Exercise goal - Return the run of lines below that opens with the line containing "This screenshot has width=1393, height=868." and closes with the line containing "Click the butterfly icon beside Ranebo", keeping each one exact.

Provided data -
————————
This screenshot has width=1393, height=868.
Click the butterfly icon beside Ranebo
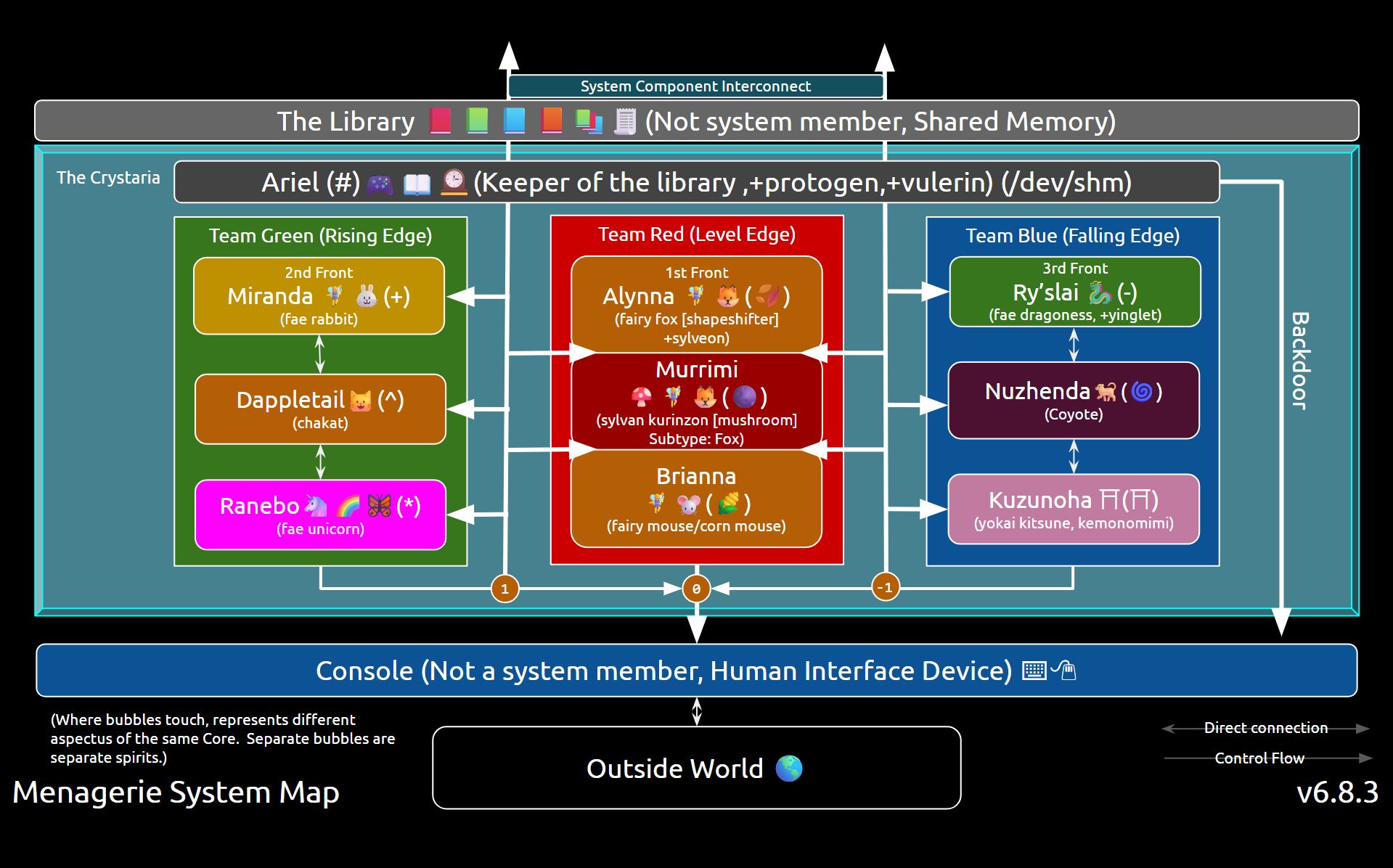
————————
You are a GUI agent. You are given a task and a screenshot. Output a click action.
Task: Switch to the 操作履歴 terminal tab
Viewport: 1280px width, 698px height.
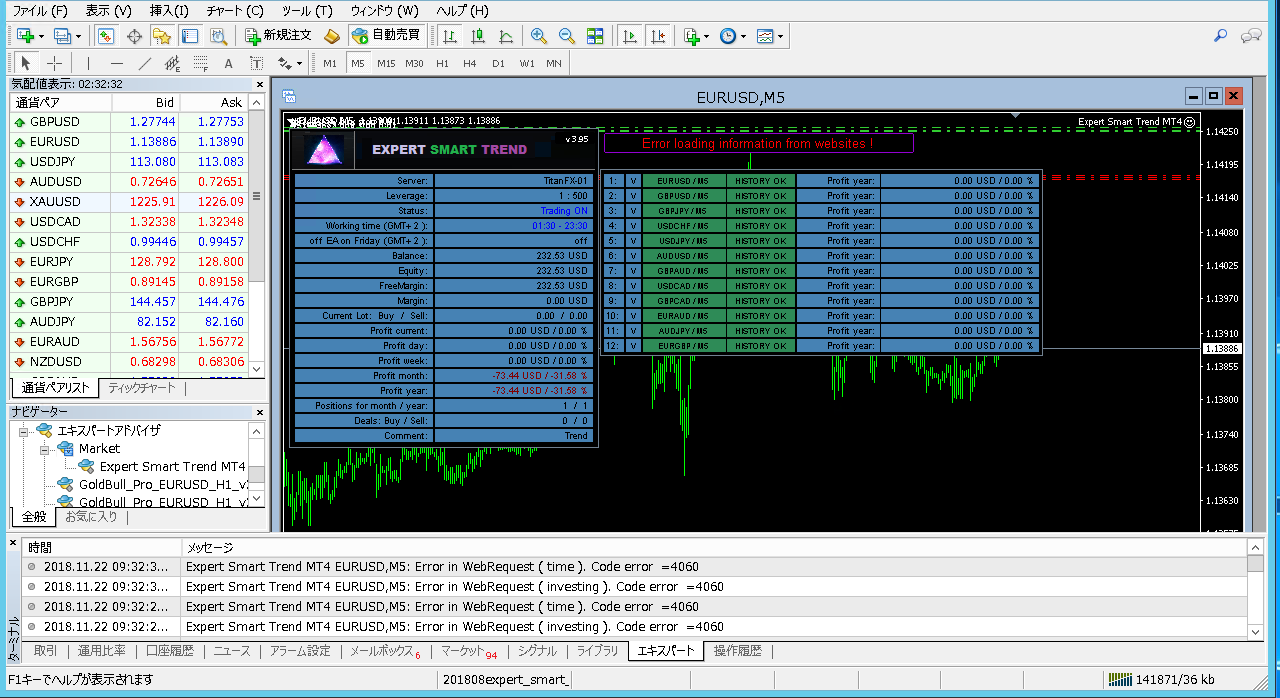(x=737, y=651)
————————
Answer space -
This screenshot has width=1393, height=868.
Click the butterfly icon beside Ranebo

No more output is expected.